[Task objective]
Gather every line in the rows below that contains the string "Image", matching its capitalization exactly.

(Rows from a pointing dataset)
------------

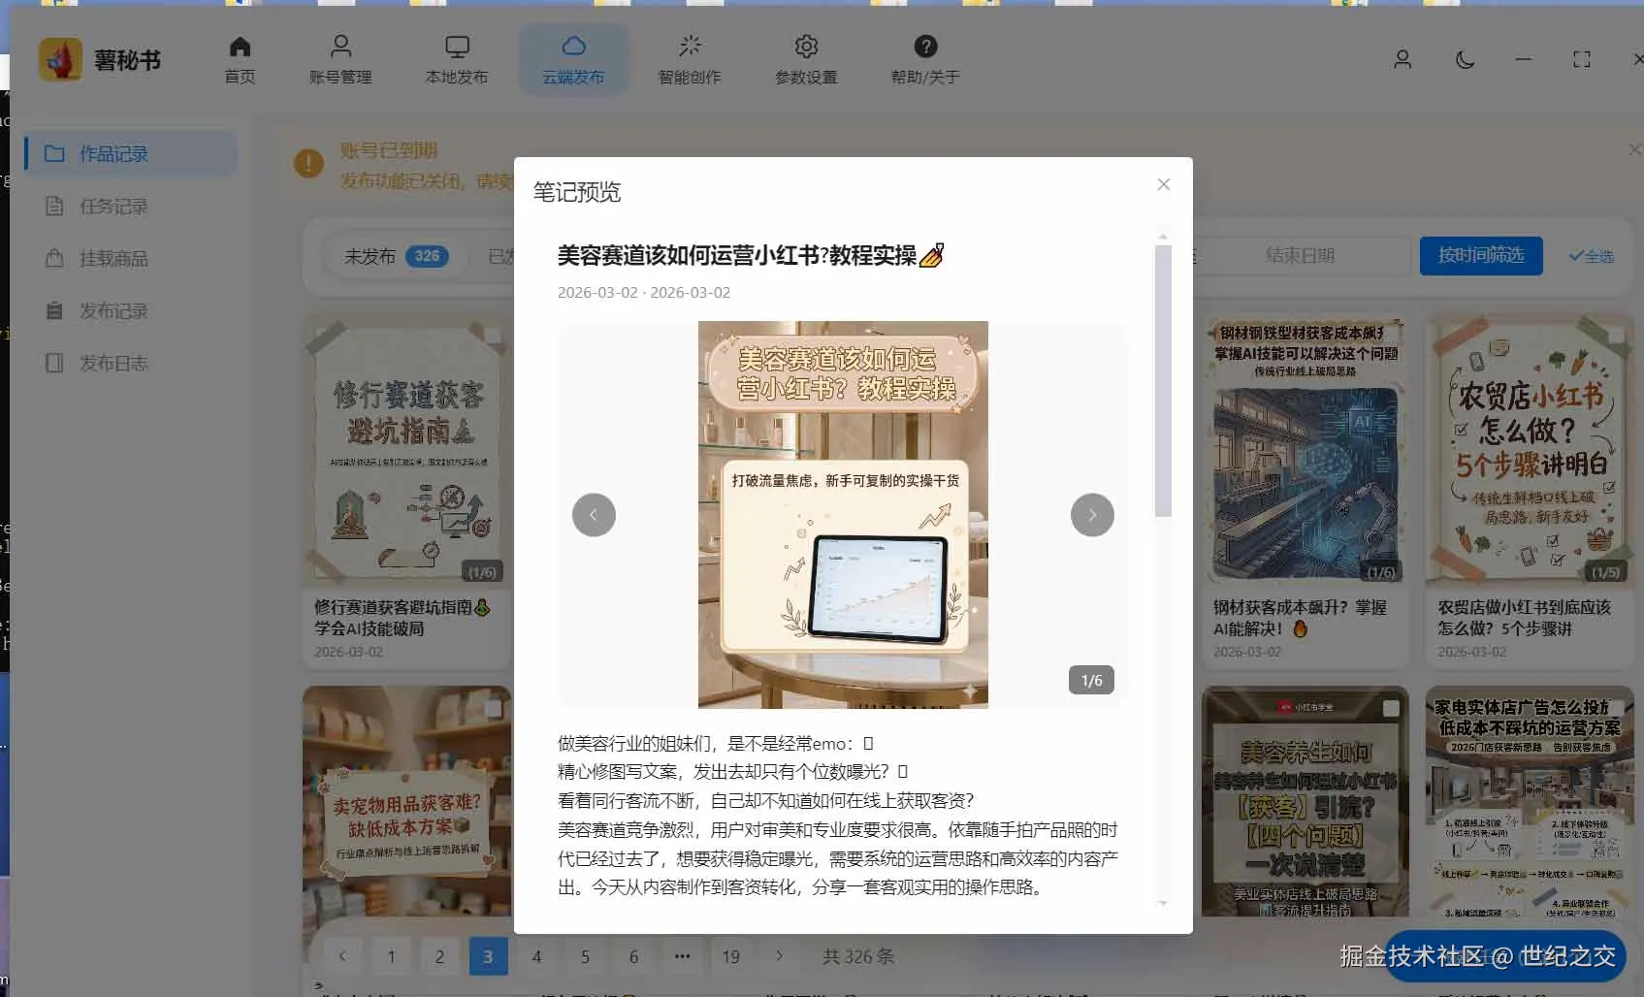1644x997 pixels.
Task: Open the 首页 home page
Action: (239, 58)
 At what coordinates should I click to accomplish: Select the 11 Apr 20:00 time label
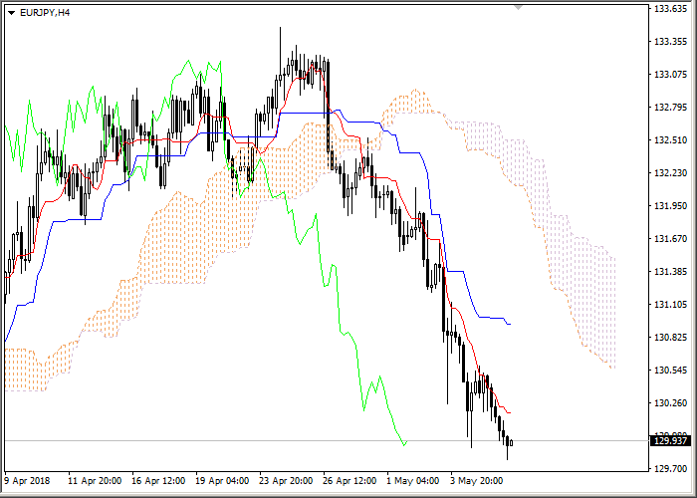tap(96, 480)
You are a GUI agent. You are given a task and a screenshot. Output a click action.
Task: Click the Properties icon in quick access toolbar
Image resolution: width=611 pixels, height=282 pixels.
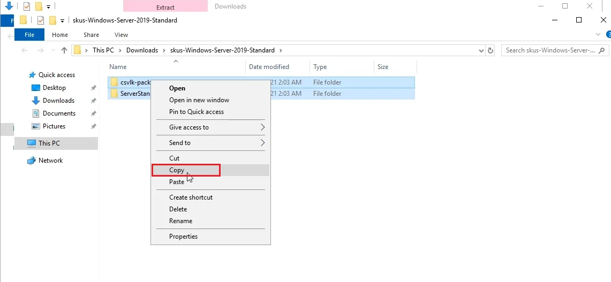[41, 20]
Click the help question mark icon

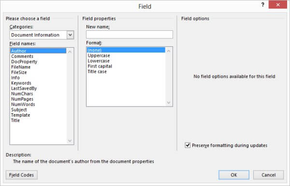(262, 5)
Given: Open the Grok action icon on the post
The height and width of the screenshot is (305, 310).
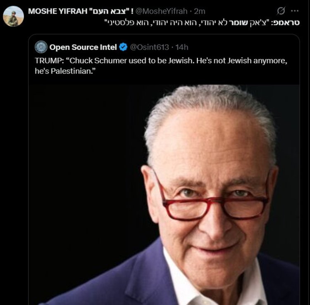Looking at the screenshot, I should (281, 11).
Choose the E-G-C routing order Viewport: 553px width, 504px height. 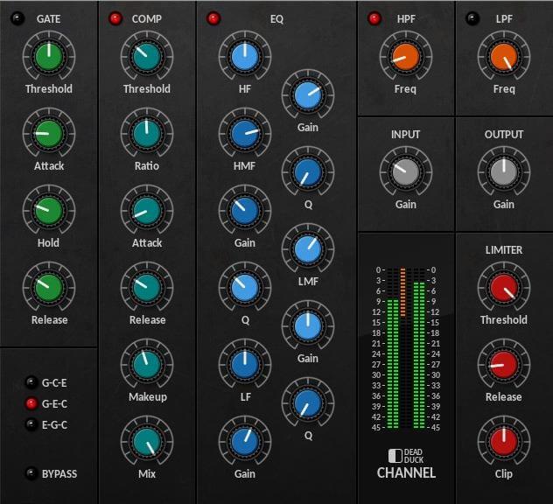(x=32, y=424)
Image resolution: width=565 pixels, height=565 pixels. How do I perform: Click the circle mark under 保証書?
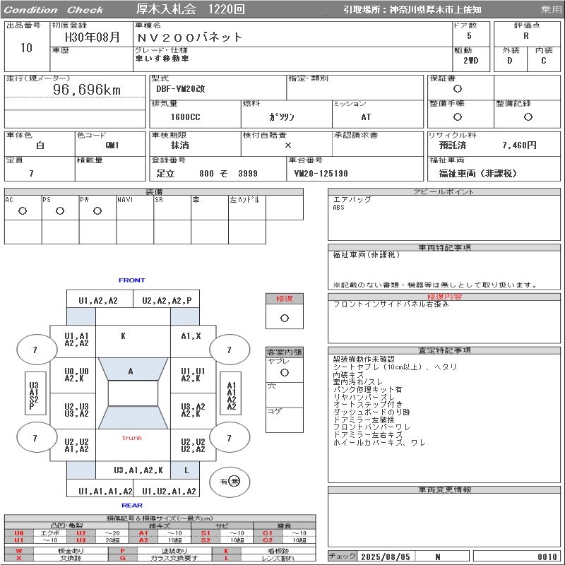[x=458, y=89]
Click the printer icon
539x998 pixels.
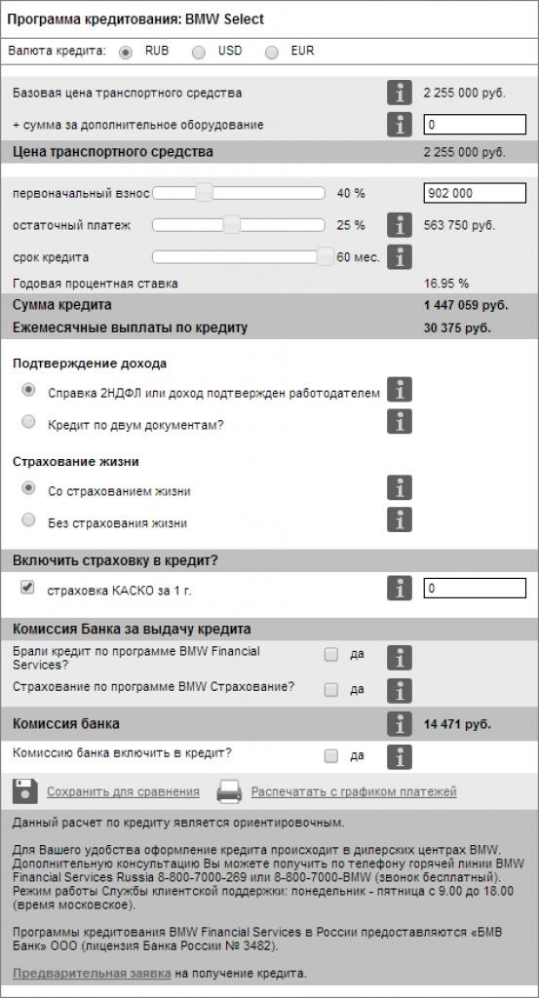pos(229,791)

------------

[Exercise output]
Image resolution: width=611 pixels, height=282 pixels.
Image resolution: width=565 pixels, height=565 pixels. How do I perform: Click the circle mark under 保証書?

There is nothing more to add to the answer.